Thursday, September 27, 2007

Riot Police Storm Rangoon Monasteries











Troops, Riot Police Storm Rangoon Monasteries
By The Irrawaddy September 27, 2007


Regime forces launched a post-midnight assault on several Rangoon monasteries on Thursday, beating and arresting around 700 monks, in what appears to be a move to break the backbone of resistance to government oppression.
At least three monasteries were stormed under gunfire by troops and riot police, killing one monk and injuring many others. Only monastery sick-bay patients were left alone as the monks were beaten, kicked and forced out of the monasteries and into waiting vehicles. It was not known where they were taken.

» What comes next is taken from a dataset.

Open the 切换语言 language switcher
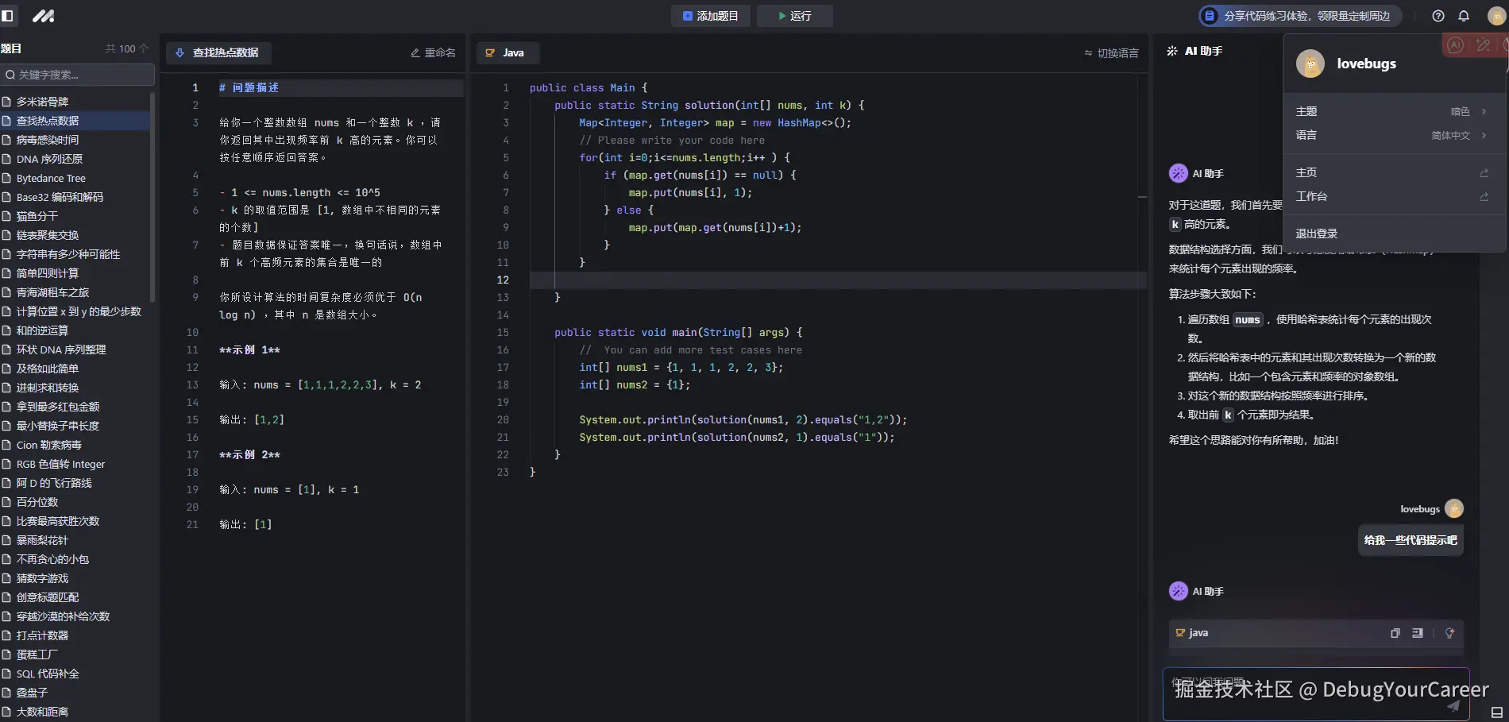 click(1111, 52)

In South Okkalapa Township, one center of resistance in the 1988 popular uprising, tens of thousands of angry residents besieged security forces guarding Ngwe Kyar Yan monastery. The monastery was broken into by troops and riot police during the night and around 200 monks beaten and arrested.

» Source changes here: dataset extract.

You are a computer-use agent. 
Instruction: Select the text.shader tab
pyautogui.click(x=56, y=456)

“The troops are deploying themselves as if for action,” an eyewitness told The Irrawaddy.
An army truck broke down the main gate of Ngwe Kyar Yan monastery and warning shots were fired as the monks were rounded up, a local welfare worker told The Irrawaddy.
"The whole compound of the monastery is chaotic. Windows were smashed, bullet casings littered the ground, and blood stained the concrete floor," he said.
Five hundred monks were arrested after security forces broke forcibly into Mogaung monastery in Yankin Township, one eyewitness said.
Some who avoided arrest returned after daybreak, bleeding from wounds to their shaven heads. A few said they had got away by climbing into trees around the monastery.
Maggin monastery in western Rangoon, where HIV patients are cared for was also raided. Witnesses said that soldiers and riot police stormed in, beating up and hauling away four monks, including the abbot and four people caring for HIV patients. Burma’s monasteries are hotbeds of the pro-democracy movement. The current raids seem to be in an apparent attempt to prevent further demonstrations, which have been spearheaded by the Buddhist monks.
The security forces fired at protesters for the first time on Wednesday in street protests that have grown over the past month into the biggest demonstrations against Burma's military rulers since 1988.
After midnight, security forces also arrested Myint Thein, the spokesman for opposition leader Aung San Suu Kyi's National League for Democracy, party sources said. An executive of her National League for Democracy, Hla Pe, and a former member of parliament from the Chin ethnic minority, Cin Sian Thang, were also arrested, according to the sources.
The violent raids on the monasteries and the mishandling of the monks add fuel to public anger against the regime and escalate the violence.
The official version of Wednesday’s events said security forces opened fire after a crowd that included what it called "so-called monks" refused to disperse at the Sule Pagoda and tried to grab weapons from officers. It said police used "minimum force."
In 1990, the ruling military government also launched a violent crackdown on monks in the central city of Mandalay after they had held a boycott of members of the military regime and their families. The military regime responded by forcibly seizing monasteries around the country and arresting hundreds of monks.
Monks who participated in the boycott were defrocked. Many were imprisoned and some were tortured.